- _To do_
Could you turn the rows below into a Markdown table with the columns Number and Line, one table row per line and blank lines omitted? Leave the pictures out.

(Text and element pointing rows)
- - - - - - -

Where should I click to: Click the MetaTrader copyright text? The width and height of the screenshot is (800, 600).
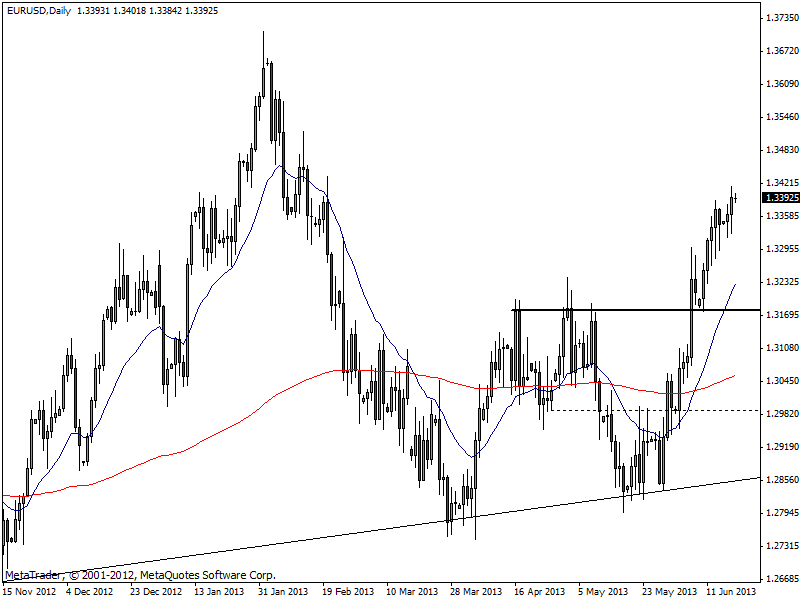[140, 575]
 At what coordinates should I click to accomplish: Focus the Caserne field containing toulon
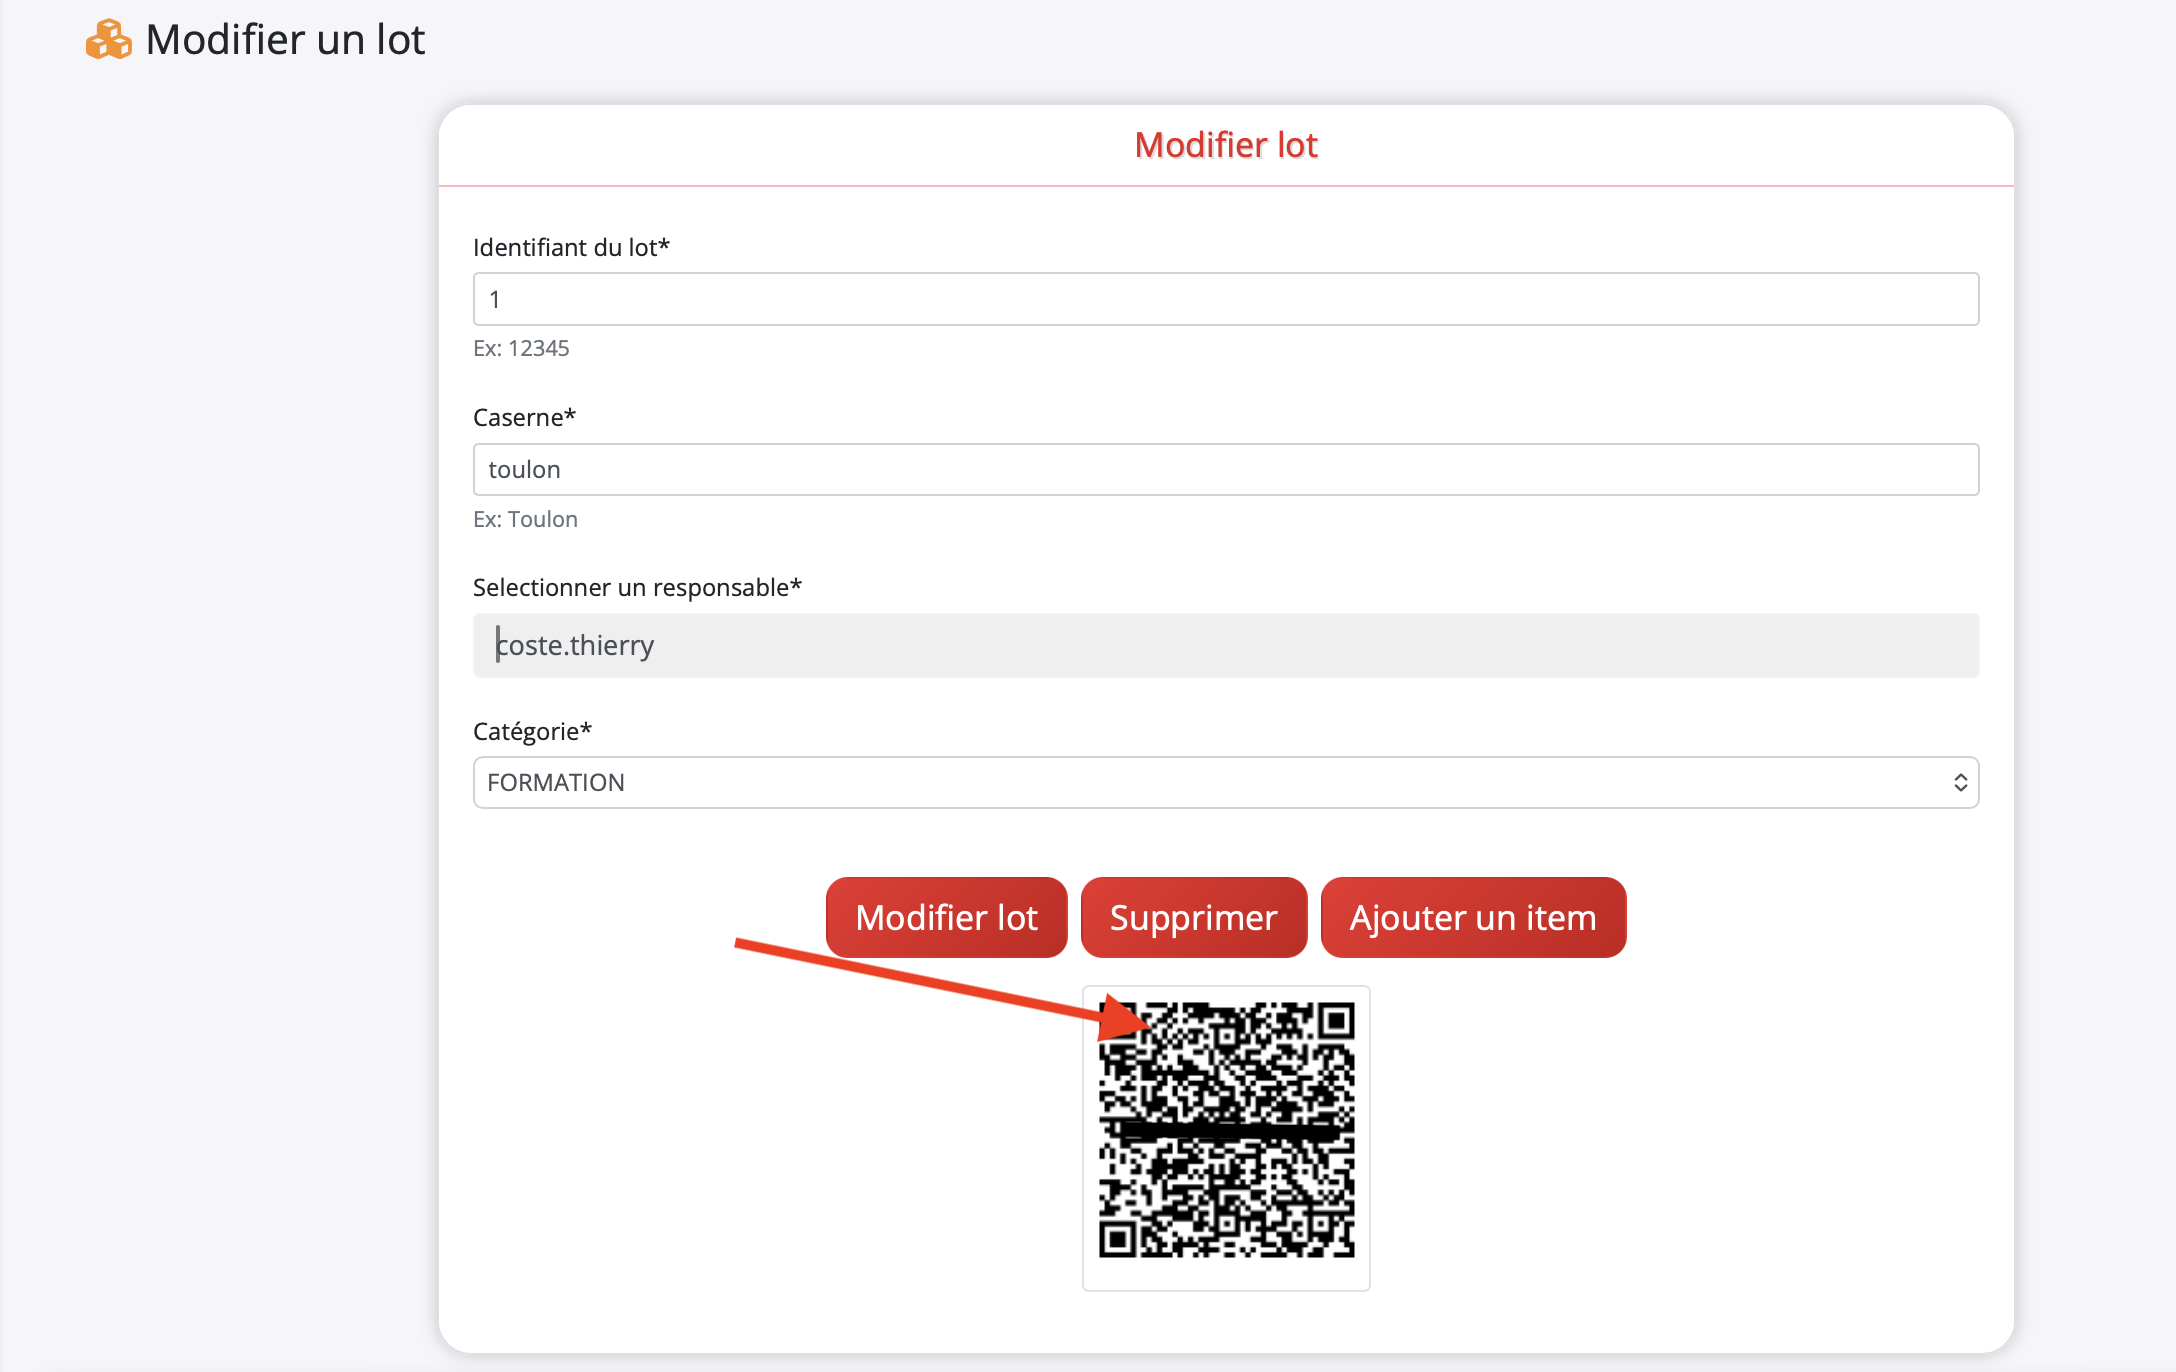point(1225,470)
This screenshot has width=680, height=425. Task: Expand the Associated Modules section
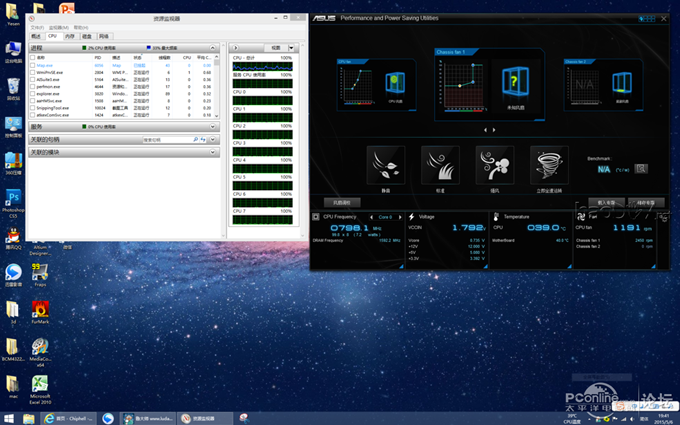(213, 153)
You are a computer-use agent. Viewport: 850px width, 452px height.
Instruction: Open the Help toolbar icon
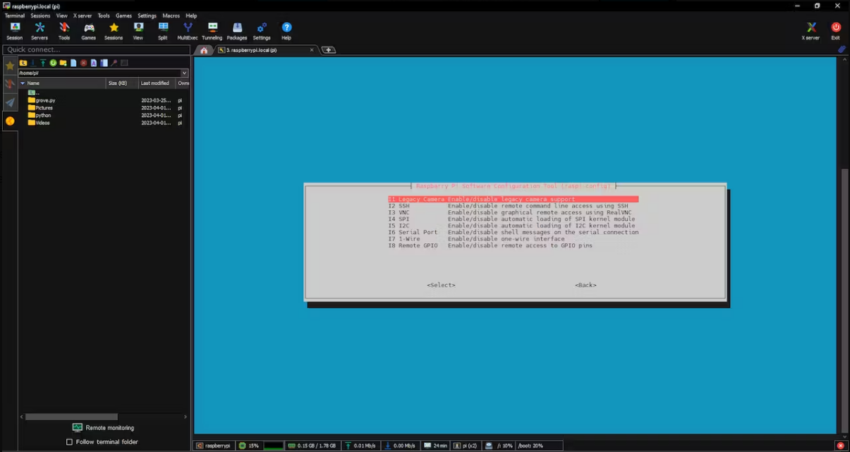coord(286,30)
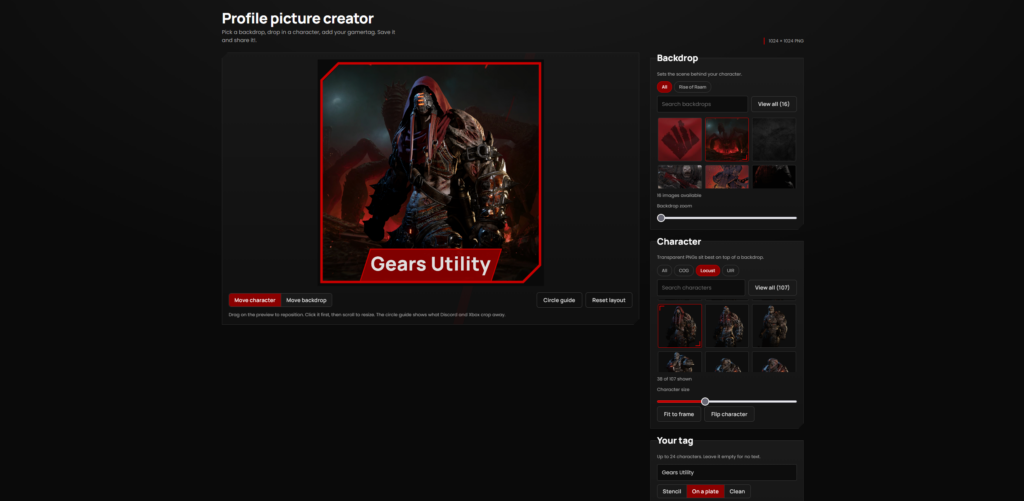Open View all (107) characters
1024x501 pixels.
coord(772,287)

- - - - - - -

- _Solution to this task_
| Number | Line |
|---|---|
| 1 | Where should I click to: Click the MetaTrader copyright text? The width and height of the screenshot is (800, 600). |
| 2 | [140, 575] |
| 3 |  At what coordinates should I click to accomplish: Focus the Caserne field containing toulon |
| 4 | point(1225,470) |
| 5 | This screenshot has width=680, height=425. Task: Expand the Associated Modules section |
| 6 | (213, 153) |
| 7 | You are a computer-use agent. Viewport: 850px width, 452px height. |
| 8 | Instruction: Open the Help toolbar icon |
| 9 | coord(286,30) |
| 10 | Open View all (107) characters |
| 11 | 1024x501 pixels. |
| 12 | coord(772,287) |